**Goal of the exercise**. Bring together all lines of the material below that contain the string "computer".

▬▬▬▬▬▬

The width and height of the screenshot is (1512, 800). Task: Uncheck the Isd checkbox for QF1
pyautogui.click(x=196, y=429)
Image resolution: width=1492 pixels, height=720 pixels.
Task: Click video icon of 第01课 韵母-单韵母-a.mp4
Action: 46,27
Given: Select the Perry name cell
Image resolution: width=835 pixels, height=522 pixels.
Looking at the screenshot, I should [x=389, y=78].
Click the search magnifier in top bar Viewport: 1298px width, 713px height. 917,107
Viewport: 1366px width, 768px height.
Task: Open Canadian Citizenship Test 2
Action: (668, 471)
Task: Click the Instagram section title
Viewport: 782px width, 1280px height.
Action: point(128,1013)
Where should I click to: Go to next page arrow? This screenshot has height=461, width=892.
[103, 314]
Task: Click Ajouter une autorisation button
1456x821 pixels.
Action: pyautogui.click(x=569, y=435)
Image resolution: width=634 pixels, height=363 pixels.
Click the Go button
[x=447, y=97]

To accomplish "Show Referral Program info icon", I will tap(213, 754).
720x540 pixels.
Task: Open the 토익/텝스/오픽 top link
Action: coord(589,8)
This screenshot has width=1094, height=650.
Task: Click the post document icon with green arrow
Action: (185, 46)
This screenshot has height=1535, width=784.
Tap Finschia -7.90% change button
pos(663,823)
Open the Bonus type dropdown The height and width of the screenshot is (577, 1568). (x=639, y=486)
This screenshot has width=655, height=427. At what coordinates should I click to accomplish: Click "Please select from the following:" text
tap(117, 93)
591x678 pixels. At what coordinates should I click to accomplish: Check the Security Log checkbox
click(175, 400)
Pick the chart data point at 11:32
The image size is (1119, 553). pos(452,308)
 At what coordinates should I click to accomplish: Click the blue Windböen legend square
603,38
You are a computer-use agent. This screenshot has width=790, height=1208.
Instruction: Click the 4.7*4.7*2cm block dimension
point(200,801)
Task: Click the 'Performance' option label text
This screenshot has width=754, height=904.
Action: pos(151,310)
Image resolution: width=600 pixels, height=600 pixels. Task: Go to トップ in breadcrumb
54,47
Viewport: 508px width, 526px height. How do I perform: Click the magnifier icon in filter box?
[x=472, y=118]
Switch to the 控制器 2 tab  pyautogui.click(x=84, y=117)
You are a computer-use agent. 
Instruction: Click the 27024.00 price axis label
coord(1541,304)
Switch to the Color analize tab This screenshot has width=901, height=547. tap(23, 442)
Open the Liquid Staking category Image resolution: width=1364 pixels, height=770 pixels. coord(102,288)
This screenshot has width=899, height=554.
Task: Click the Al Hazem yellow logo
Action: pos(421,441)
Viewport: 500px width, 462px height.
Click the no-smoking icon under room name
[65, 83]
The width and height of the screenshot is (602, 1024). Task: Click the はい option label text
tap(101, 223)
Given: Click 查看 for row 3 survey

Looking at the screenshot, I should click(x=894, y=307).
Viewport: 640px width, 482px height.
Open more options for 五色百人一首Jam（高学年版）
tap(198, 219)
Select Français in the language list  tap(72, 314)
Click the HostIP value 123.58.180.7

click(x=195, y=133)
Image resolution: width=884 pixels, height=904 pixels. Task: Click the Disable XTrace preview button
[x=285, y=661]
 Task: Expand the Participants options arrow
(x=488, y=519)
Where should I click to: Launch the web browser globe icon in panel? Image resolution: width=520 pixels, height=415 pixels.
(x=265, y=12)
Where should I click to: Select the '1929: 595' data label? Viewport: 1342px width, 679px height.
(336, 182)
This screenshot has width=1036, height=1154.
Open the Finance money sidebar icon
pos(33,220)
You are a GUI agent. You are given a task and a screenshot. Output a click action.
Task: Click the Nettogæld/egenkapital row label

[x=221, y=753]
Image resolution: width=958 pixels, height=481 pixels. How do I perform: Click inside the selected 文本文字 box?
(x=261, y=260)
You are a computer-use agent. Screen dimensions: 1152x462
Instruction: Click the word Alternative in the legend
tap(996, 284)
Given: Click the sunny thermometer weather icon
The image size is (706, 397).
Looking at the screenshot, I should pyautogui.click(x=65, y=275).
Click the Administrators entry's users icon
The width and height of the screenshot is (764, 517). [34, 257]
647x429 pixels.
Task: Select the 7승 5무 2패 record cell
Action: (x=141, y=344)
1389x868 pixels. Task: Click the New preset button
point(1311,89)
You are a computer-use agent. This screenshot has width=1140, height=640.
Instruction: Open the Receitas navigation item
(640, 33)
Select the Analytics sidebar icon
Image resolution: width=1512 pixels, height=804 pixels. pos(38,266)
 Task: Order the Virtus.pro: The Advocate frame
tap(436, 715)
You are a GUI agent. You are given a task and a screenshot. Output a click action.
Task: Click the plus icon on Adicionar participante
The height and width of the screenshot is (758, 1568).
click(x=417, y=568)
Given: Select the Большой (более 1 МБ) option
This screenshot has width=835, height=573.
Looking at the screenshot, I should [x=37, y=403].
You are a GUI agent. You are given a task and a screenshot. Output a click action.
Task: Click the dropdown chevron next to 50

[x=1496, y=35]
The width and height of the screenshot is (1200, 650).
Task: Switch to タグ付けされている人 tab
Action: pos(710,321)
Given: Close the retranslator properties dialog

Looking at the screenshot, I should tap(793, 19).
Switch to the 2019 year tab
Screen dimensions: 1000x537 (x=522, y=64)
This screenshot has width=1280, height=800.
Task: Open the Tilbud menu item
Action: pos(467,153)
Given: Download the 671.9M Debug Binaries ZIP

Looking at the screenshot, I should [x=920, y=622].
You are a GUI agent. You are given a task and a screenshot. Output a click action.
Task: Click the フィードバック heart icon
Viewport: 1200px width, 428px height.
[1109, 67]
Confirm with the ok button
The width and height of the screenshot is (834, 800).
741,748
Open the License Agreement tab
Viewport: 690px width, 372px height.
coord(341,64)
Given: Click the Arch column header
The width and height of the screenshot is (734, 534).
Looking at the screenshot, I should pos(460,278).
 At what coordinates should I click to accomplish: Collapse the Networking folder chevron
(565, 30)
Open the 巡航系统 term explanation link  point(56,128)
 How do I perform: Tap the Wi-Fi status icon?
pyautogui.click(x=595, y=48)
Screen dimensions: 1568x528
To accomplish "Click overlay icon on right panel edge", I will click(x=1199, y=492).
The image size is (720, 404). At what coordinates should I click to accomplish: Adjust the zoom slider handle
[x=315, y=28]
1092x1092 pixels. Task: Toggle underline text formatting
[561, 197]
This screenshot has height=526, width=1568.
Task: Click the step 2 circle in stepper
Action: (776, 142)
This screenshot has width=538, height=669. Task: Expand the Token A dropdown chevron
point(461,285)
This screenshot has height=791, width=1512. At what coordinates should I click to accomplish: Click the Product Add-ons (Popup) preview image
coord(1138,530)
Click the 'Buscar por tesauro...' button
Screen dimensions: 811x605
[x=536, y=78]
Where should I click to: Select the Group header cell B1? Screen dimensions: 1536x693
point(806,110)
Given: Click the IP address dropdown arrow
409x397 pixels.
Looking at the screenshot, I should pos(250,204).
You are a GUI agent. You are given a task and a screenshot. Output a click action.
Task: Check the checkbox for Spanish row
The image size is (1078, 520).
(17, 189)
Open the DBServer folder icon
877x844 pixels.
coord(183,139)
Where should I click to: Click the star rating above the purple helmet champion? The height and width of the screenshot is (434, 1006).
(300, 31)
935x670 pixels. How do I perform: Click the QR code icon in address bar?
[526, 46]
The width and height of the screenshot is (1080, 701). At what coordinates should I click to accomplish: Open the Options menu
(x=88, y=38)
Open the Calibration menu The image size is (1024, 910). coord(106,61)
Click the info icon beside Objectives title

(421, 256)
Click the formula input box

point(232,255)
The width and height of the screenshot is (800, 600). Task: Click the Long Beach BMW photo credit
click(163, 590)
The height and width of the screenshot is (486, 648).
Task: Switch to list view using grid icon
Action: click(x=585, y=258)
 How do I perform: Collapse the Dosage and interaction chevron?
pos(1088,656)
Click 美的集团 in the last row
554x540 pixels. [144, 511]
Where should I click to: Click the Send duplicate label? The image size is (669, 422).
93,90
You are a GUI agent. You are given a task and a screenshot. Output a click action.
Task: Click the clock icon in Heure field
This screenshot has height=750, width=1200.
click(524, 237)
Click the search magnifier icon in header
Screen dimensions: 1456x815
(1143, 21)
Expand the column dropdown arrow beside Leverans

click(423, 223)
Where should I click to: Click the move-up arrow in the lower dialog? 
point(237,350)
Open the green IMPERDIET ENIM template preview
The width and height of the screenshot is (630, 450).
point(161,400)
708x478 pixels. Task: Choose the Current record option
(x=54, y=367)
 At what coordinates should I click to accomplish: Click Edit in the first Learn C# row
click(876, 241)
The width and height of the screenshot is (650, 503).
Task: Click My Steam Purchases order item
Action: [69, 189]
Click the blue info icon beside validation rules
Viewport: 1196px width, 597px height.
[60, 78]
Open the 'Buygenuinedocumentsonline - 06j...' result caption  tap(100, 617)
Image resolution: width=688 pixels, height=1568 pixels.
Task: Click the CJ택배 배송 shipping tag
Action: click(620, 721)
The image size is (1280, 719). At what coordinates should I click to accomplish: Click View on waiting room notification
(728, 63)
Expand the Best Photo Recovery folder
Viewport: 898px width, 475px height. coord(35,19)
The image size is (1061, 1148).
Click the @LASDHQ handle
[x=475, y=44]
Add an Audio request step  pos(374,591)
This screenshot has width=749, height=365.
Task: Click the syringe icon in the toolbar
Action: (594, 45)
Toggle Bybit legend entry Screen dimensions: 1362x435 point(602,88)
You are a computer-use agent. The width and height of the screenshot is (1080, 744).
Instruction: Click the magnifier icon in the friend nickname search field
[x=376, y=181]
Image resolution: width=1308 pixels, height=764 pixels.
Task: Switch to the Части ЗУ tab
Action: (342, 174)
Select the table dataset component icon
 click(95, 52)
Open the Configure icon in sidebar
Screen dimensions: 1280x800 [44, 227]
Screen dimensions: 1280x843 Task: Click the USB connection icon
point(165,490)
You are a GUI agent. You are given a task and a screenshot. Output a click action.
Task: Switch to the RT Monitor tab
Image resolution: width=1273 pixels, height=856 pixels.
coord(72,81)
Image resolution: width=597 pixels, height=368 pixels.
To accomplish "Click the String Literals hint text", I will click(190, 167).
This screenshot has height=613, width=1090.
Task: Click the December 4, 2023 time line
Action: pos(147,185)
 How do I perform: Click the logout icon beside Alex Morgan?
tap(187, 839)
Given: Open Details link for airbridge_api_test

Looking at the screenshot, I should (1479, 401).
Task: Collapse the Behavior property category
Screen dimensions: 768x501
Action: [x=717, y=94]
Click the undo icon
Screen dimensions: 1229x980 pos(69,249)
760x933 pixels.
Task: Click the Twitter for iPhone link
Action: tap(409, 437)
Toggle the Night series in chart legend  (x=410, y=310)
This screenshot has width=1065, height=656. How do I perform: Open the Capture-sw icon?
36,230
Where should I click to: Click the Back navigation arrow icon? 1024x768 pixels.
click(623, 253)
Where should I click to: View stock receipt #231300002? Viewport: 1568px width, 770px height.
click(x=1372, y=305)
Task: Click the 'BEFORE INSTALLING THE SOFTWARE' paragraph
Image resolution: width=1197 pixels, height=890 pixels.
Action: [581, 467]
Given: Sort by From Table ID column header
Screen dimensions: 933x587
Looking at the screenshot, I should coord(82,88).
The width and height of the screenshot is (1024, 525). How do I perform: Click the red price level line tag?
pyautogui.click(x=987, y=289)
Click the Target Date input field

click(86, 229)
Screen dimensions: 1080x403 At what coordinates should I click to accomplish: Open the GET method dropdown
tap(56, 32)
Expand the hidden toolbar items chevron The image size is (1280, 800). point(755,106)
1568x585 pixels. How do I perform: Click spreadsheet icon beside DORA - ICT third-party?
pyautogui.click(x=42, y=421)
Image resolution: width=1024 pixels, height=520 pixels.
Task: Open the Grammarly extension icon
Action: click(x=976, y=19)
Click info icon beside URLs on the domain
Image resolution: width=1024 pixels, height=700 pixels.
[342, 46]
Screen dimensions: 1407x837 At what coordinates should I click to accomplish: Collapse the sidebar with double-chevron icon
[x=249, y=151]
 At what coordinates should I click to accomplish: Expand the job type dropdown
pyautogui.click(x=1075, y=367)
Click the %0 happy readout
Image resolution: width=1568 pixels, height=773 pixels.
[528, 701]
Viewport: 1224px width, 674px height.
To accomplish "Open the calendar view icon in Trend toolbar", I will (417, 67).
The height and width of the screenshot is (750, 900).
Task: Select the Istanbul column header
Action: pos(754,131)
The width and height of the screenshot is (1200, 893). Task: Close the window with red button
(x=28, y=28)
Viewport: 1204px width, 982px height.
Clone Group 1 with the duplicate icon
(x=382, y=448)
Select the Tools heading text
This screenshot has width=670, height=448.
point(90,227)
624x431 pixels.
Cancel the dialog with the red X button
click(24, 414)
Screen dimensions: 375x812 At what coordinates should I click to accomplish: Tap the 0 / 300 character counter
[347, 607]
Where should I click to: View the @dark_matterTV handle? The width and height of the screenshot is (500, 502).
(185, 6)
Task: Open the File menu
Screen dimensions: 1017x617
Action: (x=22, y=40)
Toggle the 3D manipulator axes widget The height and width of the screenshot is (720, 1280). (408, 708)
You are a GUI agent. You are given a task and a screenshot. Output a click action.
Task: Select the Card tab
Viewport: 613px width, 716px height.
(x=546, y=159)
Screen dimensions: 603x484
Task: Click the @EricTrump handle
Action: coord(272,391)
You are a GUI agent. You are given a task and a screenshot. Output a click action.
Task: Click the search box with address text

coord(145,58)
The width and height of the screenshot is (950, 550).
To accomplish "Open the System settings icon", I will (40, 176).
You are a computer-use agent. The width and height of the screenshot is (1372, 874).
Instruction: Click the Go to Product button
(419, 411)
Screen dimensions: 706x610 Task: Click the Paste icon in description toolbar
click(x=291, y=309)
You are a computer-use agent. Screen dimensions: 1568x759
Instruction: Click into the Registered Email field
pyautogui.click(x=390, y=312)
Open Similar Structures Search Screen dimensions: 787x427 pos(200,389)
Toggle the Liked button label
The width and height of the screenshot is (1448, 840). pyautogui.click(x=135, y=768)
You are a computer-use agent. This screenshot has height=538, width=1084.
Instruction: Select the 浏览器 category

▬▬▬▬▬▬

**Exercise result**.
You are a computer-use agent. This screenshot has width=790, height=1208.
You are a computer-use agent. 
You are a computer-use agent. Screen dimensions: 1152x462
You are a computer-use agent. This screenshot has width=1140, height=640.
You are a computer-use agent. The width and height of the screenshot is (1080, 744).
You are a computer-use agent. The width and height of the screenshot is (1372, 874).
You are a computer-use agent. Screen dimensions: 1568x759
You are a computer-use agent. This screenshot has height=538, width=1084.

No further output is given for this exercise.